Nie ma co ukrywać, że za łódzką odwagą idzie ryzyko, iż coś się nie powiedzie. Wasze miasto jest przecież wielkim eksperymentem w tym temacie – w skali kraju. Ale kto nie ryzykuje, ten w życiu nic nie osiąga.

Łódź miastem przemysłów kreatywnych? Co to oznacza dla Pana jako eksperta w obszarze przemysłów kreatywnych?

Po pierwsze, przede wszystkim fakt, że dla Łodzi jednym z jej ekonomicznych filarów jest wykorzystanie wielkiego potencjału drzemiącego w osobach kończących kierunki lub też szkoły wyższe o charakterze humanistycznym oraz artystycznym. Dzięki czemu miasto podchodzi do swojego rozwoju w sposób kompleksowy, a nie punktowy. Po drugie, warto zrozumieć, że nowoczesna gospodarka to nie tylko branża IT, biotechnologia, biomedycyna czy szeroko pojęty outsourcing. Po trzecie, należy znaleźć dla siebie specjalizacje, które są mocno eksponowane (film, design/fashion). Po czwarte, opłaca się być ośrodkiem, na którego doświadczeniu mogą uczyć się inne miasta, które zamierzają związać swój rozwój z przemysłami kreatywnymi.

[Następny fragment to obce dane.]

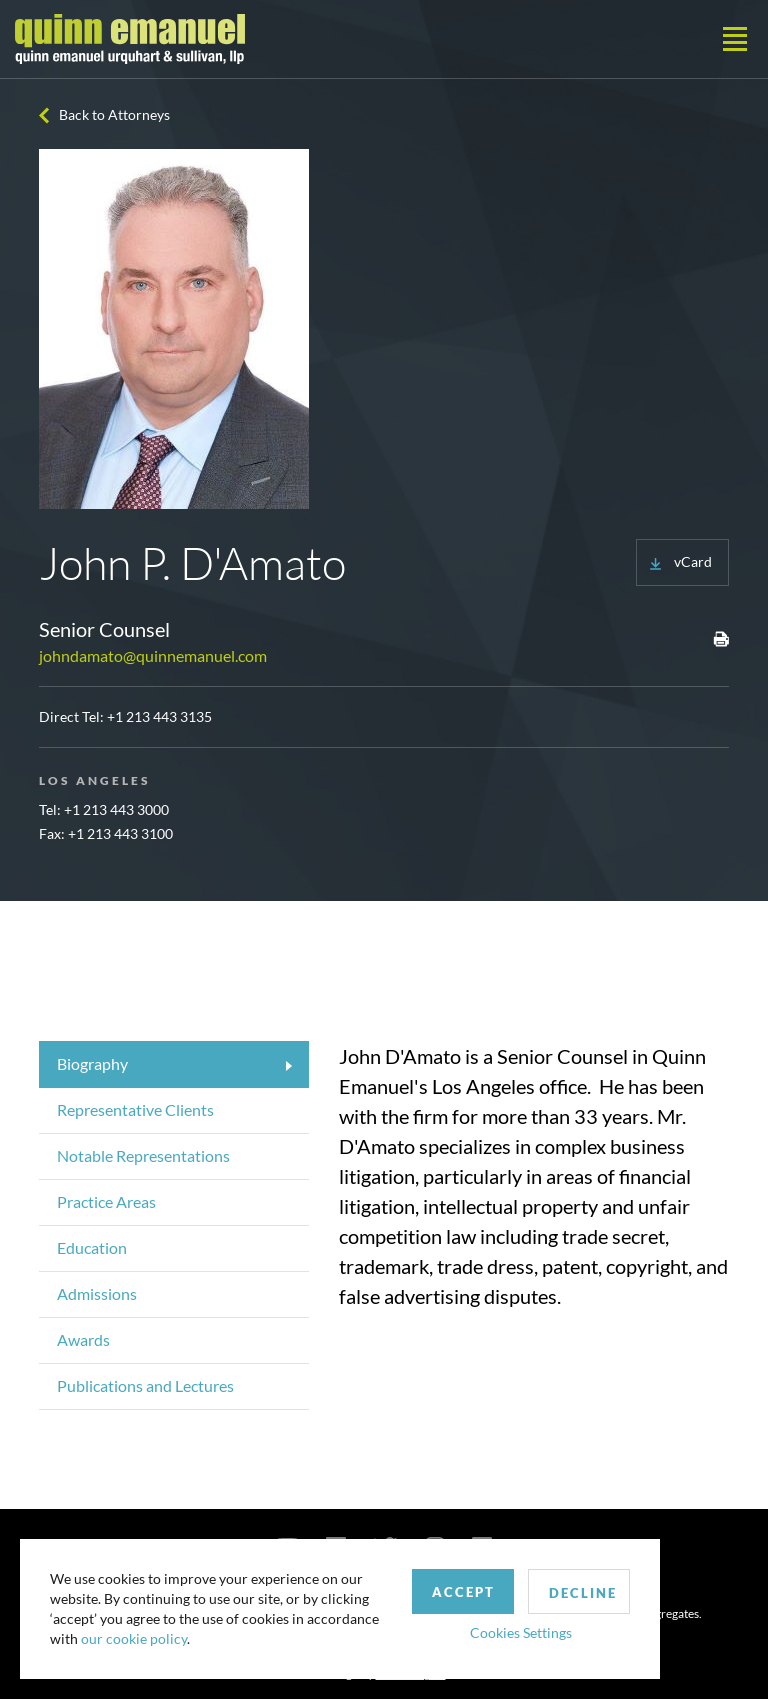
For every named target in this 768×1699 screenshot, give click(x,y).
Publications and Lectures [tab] (145, 1385)
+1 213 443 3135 (159, 716)
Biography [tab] (92, 1063)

Patrząc z perspektywy mieszkańca Szczecina, czym Łódź wyróżnia się na tle innych miast, budujących wizerunek w oparciu o wybrane branże sektora, kulturę czy sztukę?
 

Po prostu w waszym mieście zauważono, że kultura może mieć ogromny wpływ na rozwój miasta w wielu jego sferach, m.in: społecznej (rewitalizacja, tworzenie dobrego klimatu), ekonomicznej, budowaniu wizerunku, oraz turystyce. Na szczęście nie jest to wyłącznie pusty slogan. Odnoszę wrażenie, że to jest coś głębszego aniżeli czysty marketing, którego rola sprowadza się także do sprzedawania nieciekawych rzeczy w atrakcyjnej formie. W Łodzi dochodzi do przemiany. Dla przykładu w latach 90. słowo street art kojarzyło się w Polsce głównie z dwoma ośrodkami: Szczecinem oraz Warszawą. Obecnie prym w sztuce ulicznej wiedzie Łódź, dzięki świetnym działaniom fundacji Urban Forms. Jest to dostrzegane zarówno w kraju, jak i za granicą.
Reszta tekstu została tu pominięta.